- Texte fourni -
================

Donc, si je comprends bien, pas besoin de compiler le noyau avant de compiler l'orginal pour gentoo??

Fantastique, j'ai maintenant tte la doc qu'il me faut, je cours chez moi essayer!!!!!!!!!

PS: priez pour moi s'il vous plait.....  :Wink: 

Et merci encore!!!

----------

## Mat_le_ouf

Bon courage  :Smile: 

Moi en fait j'ai fait une bonne partie de l'installation en réseau local derrière un proxy NAT, donc c'était moins difficile...

----------

## pek

Ca y est ca a l'air de marcher....

un ping me dit qu'il envoie des paquets, et ifconfig me retourne quelque chose....

Ceal dit, impossible de faire un emerge sync, le serveur de gentoo a l'air de partir en sucette... (je ne peux meme pas me connecter avec IE)

Quelqu'un sait quelque chose?

----------

## pek

ca y est j'ai craque

Cette connection etait dans mes reves, ca n'a pas marche

s'il vous plait s'il quelqu'un a reussi a installer gentoo avec un speetouch usb, peut-il me dire comment faire???????

Merci

----------

## Mat_le_ouf

Je pense que le plus simple dans ce cas est de te rendre chez un pote avec une connexion haut débit partagée, et de faire l'install du réseau local, derrière un proxy NAT.

Tu pourras ensuite normalement installer sans aucun problême ton Speedtouch.

Normalement il suffit de faire un emerge speedtouch puis d'aller prendre le microcode et faire exactement ce que tu as fait (en n'oubliant pas de changer les différents fichiers pour les DNS et mots de passe...)

----------

## DuF

je suis tout à fait d'accord avec mat le ouf, un pote a été obligé d'utiliser le portable de son taf un soir,pour en faire une passerelle (routeur) afin de pouvoir installer la gentoo avec le speedtouch, après y a pas de souci, emerge speedtouch, copier le fichier mgmt.o dans /usr/share/speedtouch et indiquer dans les fichiers de conf tes paramètres, tout est indiqué, il est vrai que le pb c'est d'avoir le fameux package speedtouch.

----------

## pek

Ben en fait, je pensais installer une install mini (suse en config minimaliste par example) et installer gentoo a partir de cette distrib, car je suis sur que les drivers marchent.... (beaucoup de gens ont reussi, alors pquoi pas moi???)

Je pense que mes probs ave suse viennent du fait que je branche mon modem avant toute chose, ce ui dooit generer des trucs a la con. De plus, suse installe un paquet de trucs a la con sans demander l'avis de l'utilisateur....(a part si on choisit de visualiser a peu pres 2000 packages)

================

- Données fournies -
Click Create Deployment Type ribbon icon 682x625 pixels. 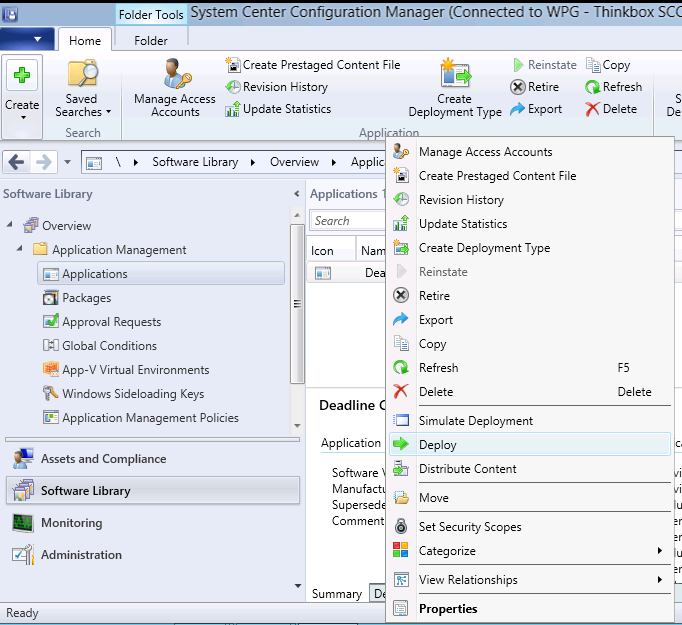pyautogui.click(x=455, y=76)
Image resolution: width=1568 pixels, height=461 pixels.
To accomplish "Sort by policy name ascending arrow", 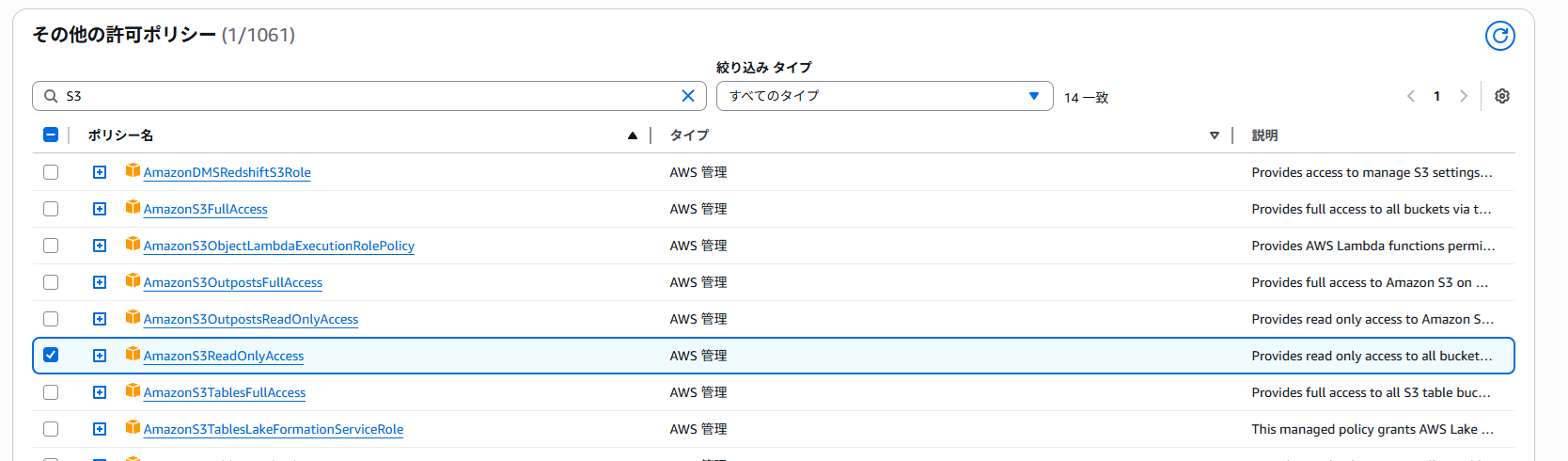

================

- Consigne -
Traduisez en anglais cette phrase de la discussion sur l'installation de Gentoo : « Je pense que le plus simple dans ce cas est de te rendre chez un pote avec une connexion haut débit partagée, et de faire l'install du réseau local, derrière un proxy NAT. »

- Réponse -
I think the simplest thing in this case is to go to a buddy's place that has a shared broadband connection and do the install from the local network, behind a NAT proxy.